Like other subcultures that had their origins in punk, the scene was the product of a generation that felt it had little or no future. Under Margaret Thatcher’s Conservative government, economic instability caused mass youth unemployment in industrial cities across the north of England. As in other provincial cities such as Manchester and Liverpool, a lack of jobs created a sense of disenfranchisement in Leeds and its surrounding towns. Adding to the city’s gloomy atmosphere was the on-going spate of murders committed by serial killer Peter Sutcliffe — dubbed the ‘The Yorkshire Ripper’ by the press — who was responsible for 13 murders and several attempted murders of women around the city from 1975 until his arrest in 1981.
Describing the atmosphere in the city during the germination of the scene in the late 70s, music promoter John Keenan said Sutcliffe “held the city to ransom”, creating a climate of fear. “Leeds was a bit of a dump in those days, a dark and gloomy industrial city. The whole of Boar Lane (at the bottom of the city centre) was crumbling and the pavements were dug up,” he says, “It was a pretty doomy city.”

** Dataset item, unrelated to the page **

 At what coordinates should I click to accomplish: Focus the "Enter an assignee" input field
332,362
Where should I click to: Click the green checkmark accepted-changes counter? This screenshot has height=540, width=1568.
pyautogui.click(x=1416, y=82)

“They didn’t clean the buildings and there was a lot of pollution. All the buildings were blackened with exhaust fumes, and it just had a depressing feel to it. The (Yorkshire) Ripper had been on the loose for a few years and there was an atmosphere of ‘What’s he going to do next?’ People were paranoid. They didn’t want to go out, parents didn’t want their daughters to go out or their own, or even with friends.”